File No. 763.72119/9104

The Special Representative ( House) to the Secretary of State


74. For the President and the Secretary of State: I have just received the following communication from the French Foreign Office:

The President of the Council, Minister of War, to Colonel House:

In case the Germans should refuse the armistice, nothing will be published. But I regard it as almost certain that they will accept it. If they were to communicate the clauses of the armistice to the foreign newspapers we would allow the newspapers to reproduce them, reserving to the Chamber of Deputies the news of the signing when that shall take place. I have just seen Foch who has communicated to me the minutes of the proceedings which I shall address to you as soon as they shall be typewritten.

They have made no remark either as to the bridgeheads or as to the fleet. Their theme is to say that they will succumb to Bolshevikism if we do not help them to resist [it] and that after them we ourselves will be invaded by the same scourge. They have asked that they be permitted to retire more slowly from the left bank of Rhine saying that they required the means of forming an army to combat Bolshevikism and reestablish order. Foch replied to them that they could form this army on the right bank. They likewise objected that we were taking from them too many machine guns and that they would have none left to fire upon their fellow citizens. Foch replied to them that they would have their rifles left. They also asked what we wanted to do on the left bank of the Rhine. Foch replied to them that he did not know and that it was none of his business] Finally they asked to be reprovisioned by us, saying that they were going to die of hunger. Foch replied to them that it would suffice them to put their merchant marine into our programs and that in this way they could be reprovisioned. They replied that they preferred to be given permits for their vessels. They complained that we were taking much too many locomotives, in view of the fact that theirs were scattered everywhere. Foch replied to them that we were asking only what they had taken from us. They are very much depressed. From time to time a sob escaped the throat of Winterfeldt.

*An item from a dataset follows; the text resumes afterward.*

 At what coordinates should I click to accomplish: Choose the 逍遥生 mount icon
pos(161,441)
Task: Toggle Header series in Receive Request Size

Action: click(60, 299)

Under these conditions, the signing does not appear to me a matter of doubt, but the present situation in Germany brings us face to face with the unknown. It is [in] the interest of the armies that we should have a few days for our military action. This eventually must be taken into account because the signature of a government which might not [last] could only increase the confusion. It seems, moreover, that we are already at that point, because it is the impossibility of finding military authorities who can get obedience in the German lines which has indefinitely delayed the messenger who [Page 490] carried the clauses of the armistice to the German Great Headquarters.

As long as he does not find in front of him an authority capable of definitely regulating the matter, Foch will continue his march forward. Clemenceau.